AB yakında 10 trilyon dolarlık ekonomik büyüklükle ABD’yi geçecek. AB bu denli büyük ekonomik güçle doğal olarak yeni süper-güç olma arzusunda. Amerika AB’nin yeni süper-güç olmasına karşı değil. Amerika’nın istediği Avrupa’nın süper-güç olması için, militer ve diplomatik olarak da süper olabilmesi.
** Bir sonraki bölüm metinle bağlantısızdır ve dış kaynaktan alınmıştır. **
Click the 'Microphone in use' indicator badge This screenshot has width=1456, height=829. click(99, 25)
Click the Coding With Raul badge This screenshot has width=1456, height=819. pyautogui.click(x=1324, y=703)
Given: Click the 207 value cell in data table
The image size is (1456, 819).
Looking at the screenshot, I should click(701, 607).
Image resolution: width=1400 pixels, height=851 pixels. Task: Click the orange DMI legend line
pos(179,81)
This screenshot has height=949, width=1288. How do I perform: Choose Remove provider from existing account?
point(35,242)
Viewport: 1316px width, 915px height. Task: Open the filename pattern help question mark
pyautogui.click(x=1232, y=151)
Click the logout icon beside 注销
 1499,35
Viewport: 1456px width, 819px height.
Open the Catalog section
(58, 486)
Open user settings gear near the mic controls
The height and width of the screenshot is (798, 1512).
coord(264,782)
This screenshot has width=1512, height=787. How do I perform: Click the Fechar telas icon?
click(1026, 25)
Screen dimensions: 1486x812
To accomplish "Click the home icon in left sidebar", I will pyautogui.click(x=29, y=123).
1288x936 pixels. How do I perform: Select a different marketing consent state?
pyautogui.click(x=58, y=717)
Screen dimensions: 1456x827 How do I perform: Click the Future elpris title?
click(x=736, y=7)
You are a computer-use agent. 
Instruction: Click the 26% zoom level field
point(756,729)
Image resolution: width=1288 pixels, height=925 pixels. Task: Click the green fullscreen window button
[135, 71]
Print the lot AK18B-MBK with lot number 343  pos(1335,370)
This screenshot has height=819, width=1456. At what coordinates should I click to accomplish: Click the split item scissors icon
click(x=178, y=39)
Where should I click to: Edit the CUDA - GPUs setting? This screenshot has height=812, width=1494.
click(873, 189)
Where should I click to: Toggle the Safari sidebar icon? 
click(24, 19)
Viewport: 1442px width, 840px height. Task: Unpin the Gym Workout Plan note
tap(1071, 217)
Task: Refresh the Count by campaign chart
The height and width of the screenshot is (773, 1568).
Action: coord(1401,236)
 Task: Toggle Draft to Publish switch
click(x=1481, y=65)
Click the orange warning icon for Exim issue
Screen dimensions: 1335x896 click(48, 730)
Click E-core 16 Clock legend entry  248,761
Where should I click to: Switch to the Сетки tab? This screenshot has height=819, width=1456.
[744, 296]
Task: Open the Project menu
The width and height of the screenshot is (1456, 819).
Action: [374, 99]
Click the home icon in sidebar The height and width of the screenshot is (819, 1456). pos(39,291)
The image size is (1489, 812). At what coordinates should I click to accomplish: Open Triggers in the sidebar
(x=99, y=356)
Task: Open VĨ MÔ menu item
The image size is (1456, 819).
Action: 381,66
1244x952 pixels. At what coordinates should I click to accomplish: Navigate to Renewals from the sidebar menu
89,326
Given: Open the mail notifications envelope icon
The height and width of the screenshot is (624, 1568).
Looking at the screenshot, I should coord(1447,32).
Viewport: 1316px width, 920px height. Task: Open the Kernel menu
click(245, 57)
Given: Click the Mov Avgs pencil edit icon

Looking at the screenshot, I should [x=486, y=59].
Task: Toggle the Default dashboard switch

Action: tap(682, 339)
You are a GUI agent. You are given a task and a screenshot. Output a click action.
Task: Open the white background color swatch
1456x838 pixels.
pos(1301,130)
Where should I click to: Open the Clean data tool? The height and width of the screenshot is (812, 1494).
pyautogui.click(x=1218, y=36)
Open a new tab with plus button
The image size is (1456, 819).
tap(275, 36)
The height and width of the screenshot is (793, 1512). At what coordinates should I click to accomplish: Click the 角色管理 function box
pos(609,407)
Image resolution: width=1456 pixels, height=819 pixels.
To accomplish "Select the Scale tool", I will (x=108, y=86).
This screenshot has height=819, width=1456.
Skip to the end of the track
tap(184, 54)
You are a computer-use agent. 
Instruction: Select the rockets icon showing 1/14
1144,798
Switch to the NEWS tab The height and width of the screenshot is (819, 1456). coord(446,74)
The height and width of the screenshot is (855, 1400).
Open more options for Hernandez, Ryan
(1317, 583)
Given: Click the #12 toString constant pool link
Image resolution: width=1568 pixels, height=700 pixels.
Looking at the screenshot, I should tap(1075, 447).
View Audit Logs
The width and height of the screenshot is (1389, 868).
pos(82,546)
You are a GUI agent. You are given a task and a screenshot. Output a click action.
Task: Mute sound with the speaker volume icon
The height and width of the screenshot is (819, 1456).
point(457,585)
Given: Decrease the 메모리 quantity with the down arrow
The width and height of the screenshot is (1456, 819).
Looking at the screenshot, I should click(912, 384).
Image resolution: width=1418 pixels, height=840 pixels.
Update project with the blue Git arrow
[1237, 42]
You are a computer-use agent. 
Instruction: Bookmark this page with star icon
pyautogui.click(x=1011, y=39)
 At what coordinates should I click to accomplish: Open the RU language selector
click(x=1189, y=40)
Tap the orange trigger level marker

Amerika Avrupa’nın şu anda askeri alanda uyguladığı ‘beleşçiliğe’ çok bozuluyor. (Meraklısına Not : Avrupa şu anda AB’de otlayan her inek için günde 2.5 dolar sübvansiyon verirken, Amerika’nın askeri Ar-Ge harcaması tüm AB’nin 5 misli )
Diplomatik alanda da AB oldukça etkisiz görünüyor. İspanya ile Fas arasında diplomatik sorun olan bir kaya parçası krizi bile Amerikan Dışişleri Bakanı’nın telefonu ile çözümleniyor. Bu gerçeklere rağmen Avrupa biraz da romantik bir yaklaşımla, uluslararası arenada layık oldukları statüye kavuşamadıklarından şikayetçi. Bu farklılıklar objektif olarak değerlendirilmeden , şimdilik sağcı Amerikan basını Fransızları ‘peynir yiyen teslimiyetci şebeklere’ benzetirken, Fransızlar da Amerikalıları ‘harami soyguncular’ olarak nitelemekte.
Kol Saati Takan Yeniçeri :
Atlantik’in iki yakasında filler tepişirken Davos toplantılarının ortaya çıkardığı bazı gerçeklere değinmeden edemeyeceğim. Birinci gerçek, Davos’un ruhundaki değişiklik. Dünya büyük sermayesi artık eskisi kadar kendinden ve dünyadan emin değil. İkincisi, Türkiye gibi ‘yükselen piyasalar’ adlı ülkelerin pek yükselecek hali kalmadı. Üçüncüsü, Davos zengin ülkelerin ‘günah çıkarma’ platformu haline geldi. Dünyadaki gelişmelerin Davos’a yansıması bu şekilde olurken, dünya dinamiklerini anlamaktan uzak AK parti iktidarı, traji- komik duruma düşmekte. Dünya’nın Bağdat’ı mercek aldığı bir ortamda Saddam’ı ziyarete giden Ticaret Bakanı’nın, ‘Genç Osman’ın Bağdat Seferi’ olarak tanımladığı seyahatinden sonra, ‘Davos Seferi’ olayların üstüne tam ‘tüy dikti’.
Özal döneminin Davos çıkartmaları, Türkiye’nin yüksekten uçtuğu bir döneme rast gelen hamlelerdi. Şimdi Özal’ı taklit ederek Davos’a ‘Alaturka Sefer’ düzenleyen AK Parti oligarşisinin, ‘anakronik’ hali, küçük bütçeli eski Türk filmlerini anımsatıyor. İstanbul’un fethini konu alan bir filmde, surlara saldıran yeniçeriler arasında kol saatini çıkarmayı unutan figüranlar misali.